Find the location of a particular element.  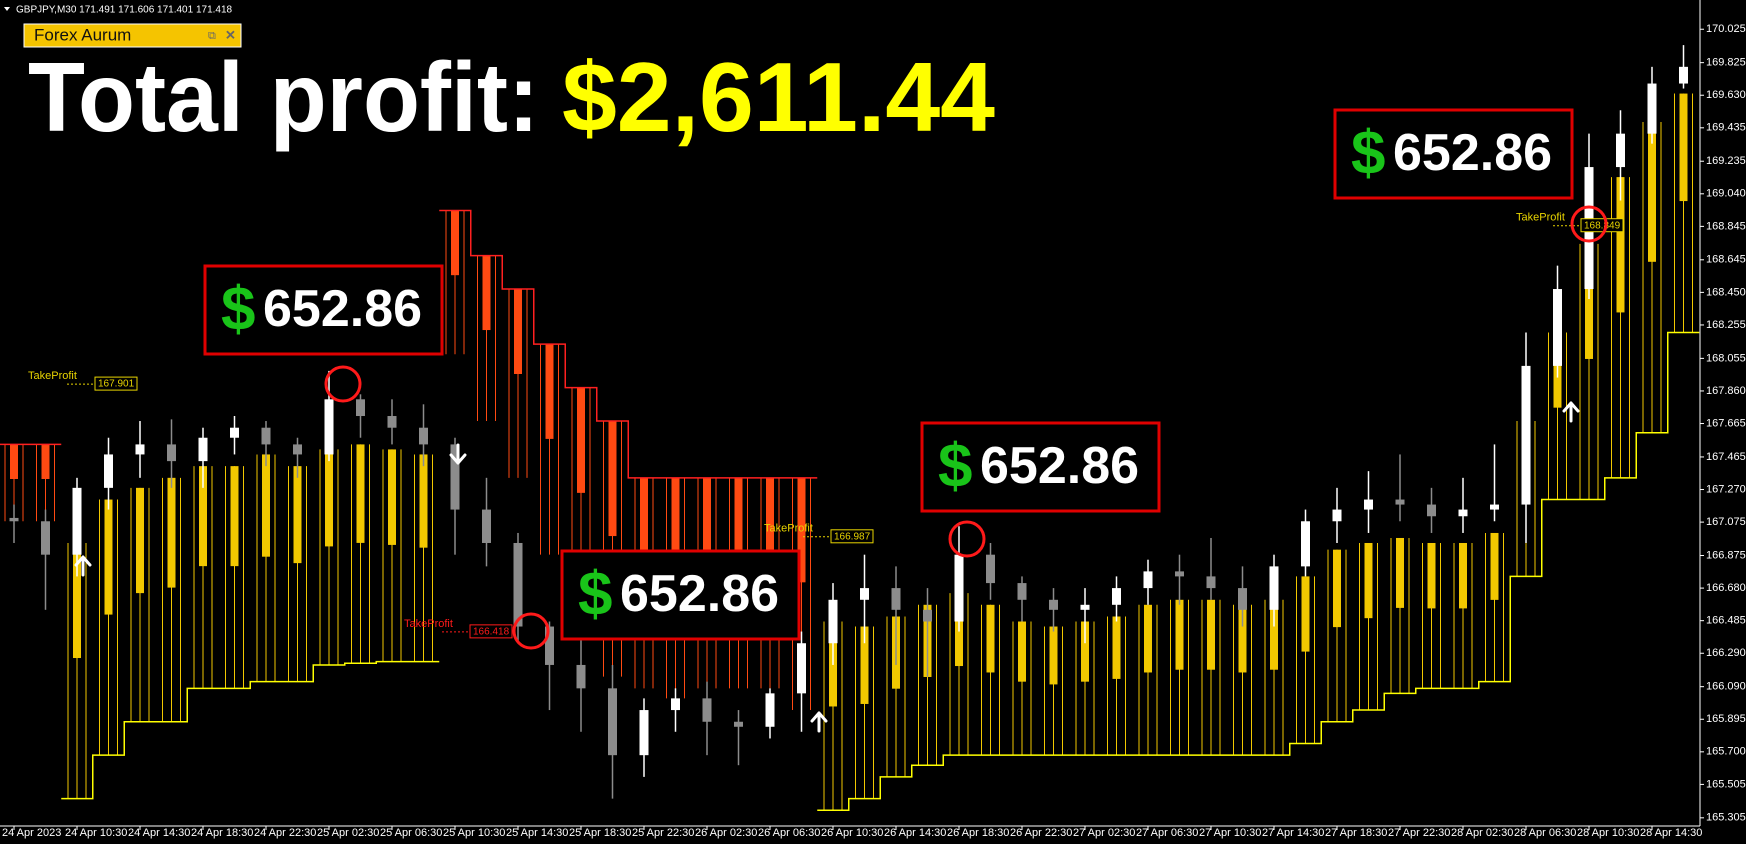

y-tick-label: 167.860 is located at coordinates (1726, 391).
= = = = = = =
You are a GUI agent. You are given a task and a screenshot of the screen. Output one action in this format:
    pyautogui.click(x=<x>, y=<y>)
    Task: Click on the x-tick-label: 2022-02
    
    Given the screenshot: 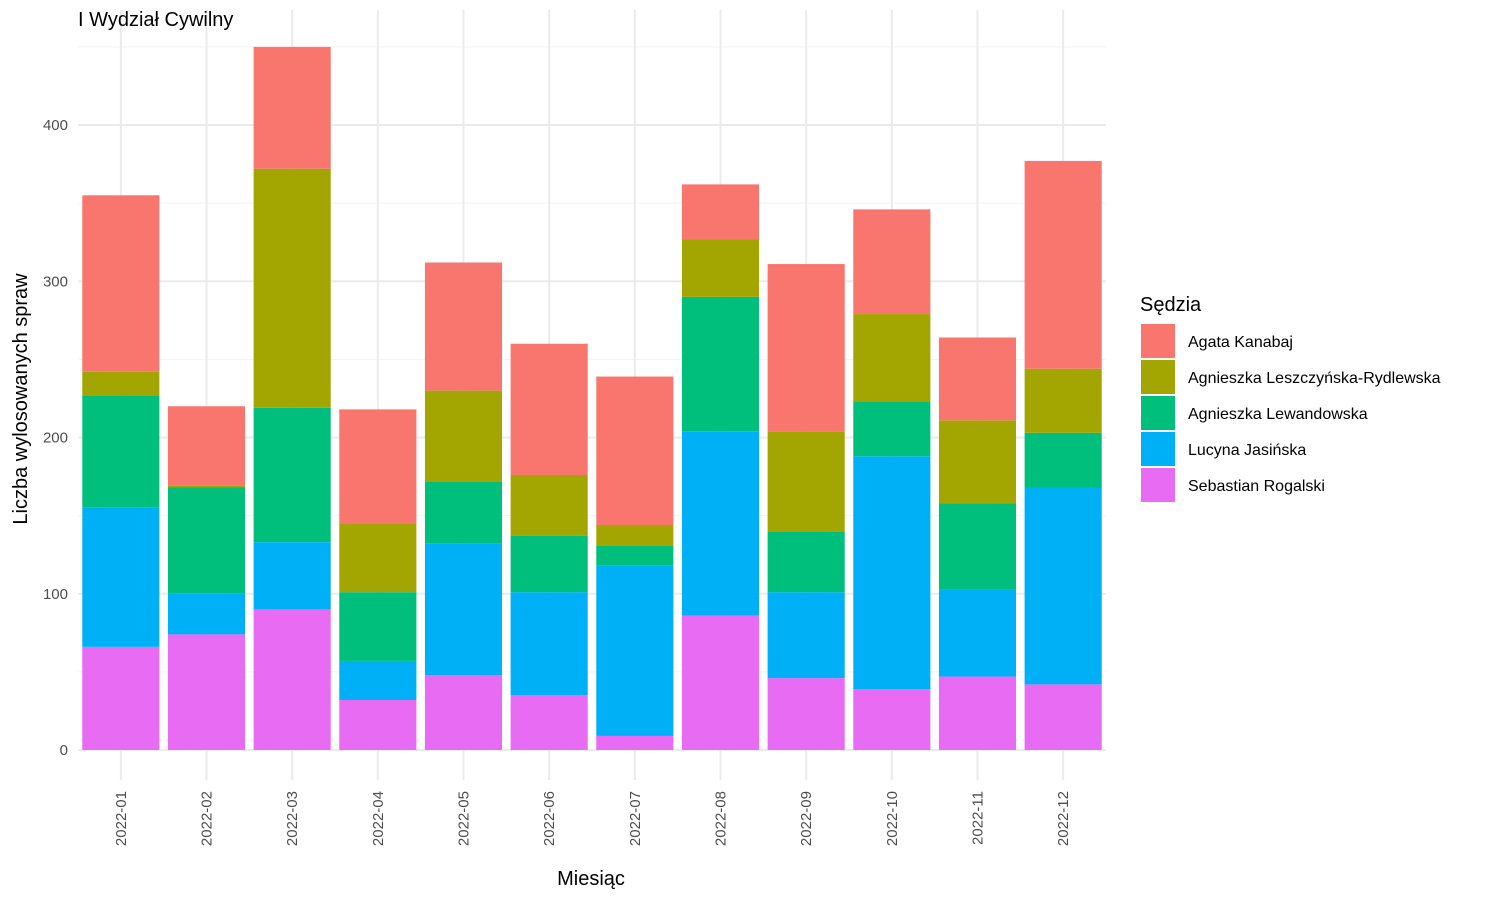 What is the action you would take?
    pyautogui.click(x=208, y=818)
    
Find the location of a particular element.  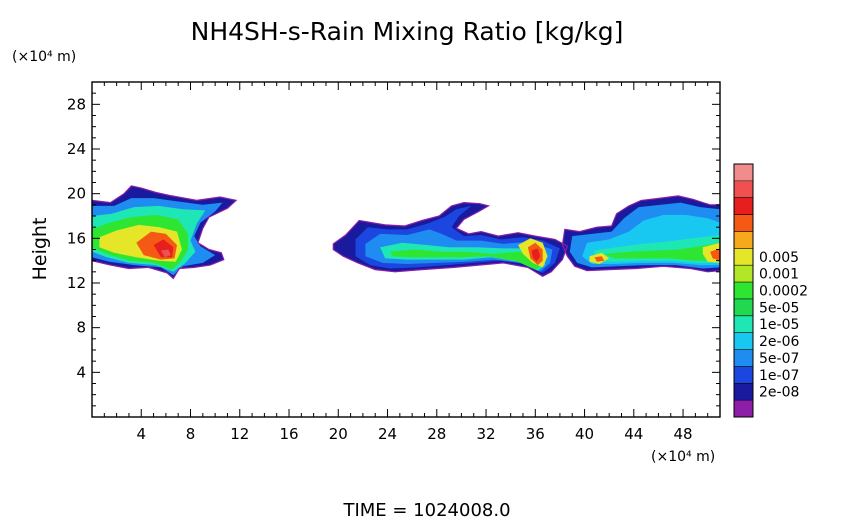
= = = = = = =
_Required action:_ Pull out each row above that contains the word "label", copying every one in full.

_Result for this exercise:_
y-tick-label: 167.860 is located at coordinates (1726, 391).
    Task: Click on the x-tick-label: 2022-02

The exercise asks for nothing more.